**AIM OF THE EXERCISE:** Return every row below verbatim, without any alteration.

Data entries
__________________________________________________

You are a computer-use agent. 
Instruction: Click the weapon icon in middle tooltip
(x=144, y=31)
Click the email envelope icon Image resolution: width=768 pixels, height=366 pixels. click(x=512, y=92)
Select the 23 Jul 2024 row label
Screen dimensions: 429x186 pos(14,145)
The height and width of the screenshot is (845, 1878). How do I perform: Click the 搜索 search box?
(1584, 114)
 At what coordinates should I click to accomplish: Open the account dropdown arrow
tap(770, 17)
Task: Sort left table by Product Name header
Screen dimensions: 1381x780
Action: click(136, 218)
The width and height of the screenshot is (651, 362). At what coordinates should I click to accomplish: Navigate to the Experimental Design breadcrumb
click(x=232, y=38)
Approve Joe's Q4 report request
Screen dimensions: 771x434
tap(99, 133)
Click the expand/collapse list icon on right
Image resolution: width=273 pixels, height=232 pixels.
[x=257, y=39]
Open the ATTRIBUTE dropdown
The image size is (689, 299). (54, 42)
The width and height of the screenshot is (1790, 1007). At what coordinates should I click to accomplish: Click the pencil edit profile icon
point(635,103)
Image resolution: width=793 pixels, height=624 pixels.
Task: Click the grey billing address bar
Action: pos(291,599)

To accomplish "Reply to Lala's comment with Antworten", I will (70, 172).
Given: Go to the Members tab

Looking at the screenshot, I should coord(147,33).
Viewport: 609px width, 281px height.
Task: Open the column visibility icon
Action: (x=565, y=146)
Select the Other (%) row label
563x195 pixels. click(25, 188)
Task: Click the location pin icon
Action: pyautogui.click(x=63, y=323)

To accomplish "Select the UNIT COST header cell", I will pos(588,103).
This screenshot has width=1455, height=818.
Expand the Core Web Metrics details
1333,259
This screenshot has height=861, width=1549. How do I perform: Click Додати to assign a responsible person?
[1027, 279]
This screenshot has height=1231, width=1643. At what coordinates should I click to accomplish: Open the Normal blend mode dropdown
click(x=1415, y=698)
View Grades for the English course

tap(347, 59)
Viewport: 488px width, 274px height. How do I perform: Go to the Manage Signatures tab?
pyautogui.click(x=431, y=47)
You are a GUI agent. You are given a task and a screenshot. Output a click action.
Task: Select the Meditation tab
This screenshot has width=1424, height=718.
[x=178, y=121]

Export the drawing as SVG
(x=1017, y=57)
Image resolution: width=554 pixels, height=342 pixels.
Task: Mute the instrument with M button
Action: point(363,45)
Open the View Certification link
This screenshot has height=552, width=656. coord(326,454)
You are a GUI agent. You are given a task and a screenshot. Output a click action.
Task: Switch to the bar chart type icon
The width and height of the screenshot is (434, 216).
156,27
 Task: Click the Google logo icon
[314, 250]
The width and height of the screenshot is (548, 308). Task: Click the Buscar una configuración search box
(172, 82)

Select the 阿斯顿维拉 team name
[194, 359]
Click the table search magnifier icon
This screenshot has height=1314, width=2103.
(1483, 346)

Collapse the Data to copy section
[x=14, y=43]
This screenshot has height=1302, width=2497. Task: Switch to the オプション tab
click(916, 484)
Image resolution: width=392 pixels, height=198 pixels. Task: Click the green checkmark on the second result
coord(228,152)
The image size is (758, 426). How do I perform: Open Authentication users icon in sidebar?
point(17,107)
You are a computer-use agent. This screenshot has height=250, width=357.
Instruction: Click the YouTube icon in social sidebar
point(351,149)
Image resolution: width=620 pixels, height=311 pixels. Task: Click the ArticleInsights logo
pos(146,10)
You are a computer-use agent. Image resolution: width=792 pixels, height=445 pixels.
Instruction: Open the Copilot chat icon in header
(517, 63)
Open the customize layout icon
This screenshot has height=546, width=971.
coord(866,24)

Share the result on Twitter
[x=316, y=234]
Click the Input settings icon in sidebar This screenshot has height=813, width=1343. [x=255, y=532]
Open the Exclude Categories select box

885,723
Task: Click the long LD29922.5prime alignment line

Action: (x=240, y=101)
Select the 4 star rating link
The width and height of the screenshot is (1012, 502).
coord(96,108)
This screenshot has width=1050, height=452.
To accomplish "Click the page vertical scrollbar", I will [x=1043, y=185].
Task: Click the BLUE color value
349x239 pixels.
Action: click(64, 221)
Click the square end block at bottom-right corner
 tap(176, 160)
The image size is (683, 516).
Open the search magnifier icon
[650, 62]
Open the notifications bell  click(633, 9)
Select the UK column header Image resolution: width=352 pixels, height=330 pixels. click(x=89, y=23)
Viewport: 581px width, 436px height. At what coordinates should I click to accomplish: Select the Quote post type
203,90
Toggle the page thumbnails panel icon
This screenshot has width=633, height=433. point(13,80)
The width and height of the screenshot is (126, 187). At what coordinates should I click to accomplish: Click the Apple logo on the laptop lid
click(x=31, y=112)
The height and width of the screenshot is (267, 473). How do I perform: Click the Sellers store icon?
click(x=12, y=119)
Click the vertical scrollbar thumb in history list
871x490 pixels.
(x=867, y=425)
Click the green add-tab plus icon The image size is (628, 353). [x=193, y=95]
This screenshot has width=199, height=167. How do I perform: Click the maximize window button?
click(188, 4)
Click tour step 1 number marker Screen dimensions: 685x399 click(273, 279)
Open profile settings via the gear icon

__________________________________________________

**REPLY TO THE TASK:**
You are a computer-use agent. 
Instruction: Click the weapon icon in middle tooltip
(x=144, y=31)
Click the email envelope icon Image resolution: width=768 pixels, height=366 pixels. click(x=512, y=92)
Select the 23 Jul 2024 row label
Screen dimensions: 429x186 pos(14,145)
The height and width of the screenshot is (845, 1878). How do I perform: Click the 搜索 search box?
(1584, 114)
 At what coordinates should I click to accomplish: Open the account dropdown arrow
tap(770, 17)
Task: Sort left table by Product Name header
Screen dimensions: 1381x780
Action: click(136, 218)
The width and height of the screenshot is (651, 362). At what coordinates should I click to accomplish: Navigate to the Experimental Design breadcrumb
click(x=232, y=38)
Approve Joe's Q4 report request
Screen dimensions: 771x434
tap(99, 133)
Click the expand/collapse list icon on right
Image resolution: width=273 pixels, height=232 pixels.
[x=257, y=39]
Open the ATTRIBUTE dropdown
The image size is (689, 299). (54, 42)
The width and height of the screenshot is (1790, 1007). At what coordinates should I click to accomplish: Click the pencil edit profile icon
point(635,103)
Image resolution: width=793 pixels, height=624 pixels.
Task: Click the grey billing address bar
Action: pos(291,599)

To accomplish "Reply to Lala's comment with Antworten", I will (70, 172).
Given: Go to the Members tab

Looking at the screenshot, I should coord(147,33).
Viewport: 609px width, 281px height.
Task: Open the column visibility icon
Action: (x=565, y=146)
Select the Other (%) row label
563x195 pixels. click(25, 188)
Task: Click the location pin icon
Action: pyautogui.click(x=63, y=323)

To accomplish "Select the UNIT COST header cell", I will pos(588,103).
This screenshot has width=1455, height=818.
Expand the Core Web Metrics details
1333,259
This screenshot has height=861, width=1549. How do I perform: Click Додати to assign a responsible person?
[1027, 279]
This screenshot has height=1231, width=1643. At what coordinates should I click to accomplish: Open the Normal blend mode dropdown
click(x=1415, y=698)
View Grades for the English course

tap(347, 59)
Viewport: 488px width, 274px height. How do I perform: Go to the Manage Signatures tab?
pyautogui.click(x=431, y=47)
You are a GUI agent. You are given a task and a screenshot. Output a click action.
Task: Select the Meditation tab
This screenshot has width=1424, height=718.
[x=178, y=121]

Export the drawing as SVG
(x=1017, y=57)
Image resolution: width=554 pixels, height=342 pixels.
Task: Mute the instrument with M button
Action: point(363,45)
Open the View Certification link
This screenshot has height=552, width=656. coord(326,454)
You are a GUI agent. You are given a task and a screenshot. Output a click action.
Task: Switch to the bar chart type icon
The width and height of the screenshot is (434, 216).
156,27
 Task: Click the Google logo icon
[314, 250]
The width and height of the screenshot is (548, 308). Task: Click the Buscar una configuración search box
(172, 82)

Select the 阿斯顿维拉 team name
[194, 359]
Click the table search magnifier icon
This screenshot has height=1314, width=2103.
(1483, 346)

Collapse the Data to copy section
[x=14, y=43]
This screenshot has height=1302, width=2497. Task: Switch to the オプション tab
click(916, 484)
Image resolution: width=392 pixels, height=198 pixels. Task: Click the green checkmark on the second result
coord(228,152)
The image size is (758, 426). How do I perform: Open Authentication users icon in sidebar?
point(17,107)
You are a computer-use agent. This screenshot has height=250, width=357.
Instruction: Click the YouTube icon in social sidebar
point(351,149)
Image resolution: width=620 pixels, height=311 pixels. Task: Click the ArticleInsights logo
pos(146,10)
You are a computer-use agent. Image resolution: width=792 pixels, height=445 pixels.
Instruction: Open the Copilot chat icon in header
(517, 63)
Open the customize layout icon
This screenshot has height=546, width=971.
coord(866,24)

Share the result on Twitter
[x=316, y=234]
Click the Input settings icon in sidebar This screenshot has height=813, width=1343. [x=255, y=532]
Open the Exclude Categories select box

885,723
Task: Click the long LD29922.5prime alignment line

Action: (x=240, y=101)
Select the 4 star rating link
The width and height of the screenshot is (1012, 502).
coord(96,108)
This screenshot has width=1050, height=452.
To accomplish "Click the page vertical scrollbar", I will [x=1043, y=185].
Task: Click the BLUE color value
349x239 pixels.
Action: click(64, 221)
Click the square end block at bottom-right corner
 tap(176, 160)
The image size is (683, 516).
Open the search magnifier icon
[650, 62]
Open the notifications bell  click(633, 9)
Select the UK column header Image resolution: width=352 pixels, height=330 pixels. click(x=89, y=23)
Viewport: 581px width, 436px height. At what coordinates should I click to accomplish: Select the Quote post type
203,90
Toggle the page thumbnails panel icon
This screenshot has width=633, height=433. point(13,80)
The width and height of the screenshot is (126, 187). At what coordinates should I click to accomplish: Click the Apple logo on the laptop lid
click(x=31, y=112)
The height and width of the screenshot is (267, 473). How do I perform: Click the Sellers store icon?
click(x=12, y=119)
Click the vertical scrollbar thumb in history list
871x490 pixels.
(x=867, y=425)
Click the green add-tab plus icon The image size is (628, 353). [x=193, y=95]
This screenshot has width=199, height=167. How do I perform: Click the maximize window button?
click(188, 4)
Click tour step 1 number marker Screen dimensions: 685x399 click(273, 279)
Open profile settings via the gear icon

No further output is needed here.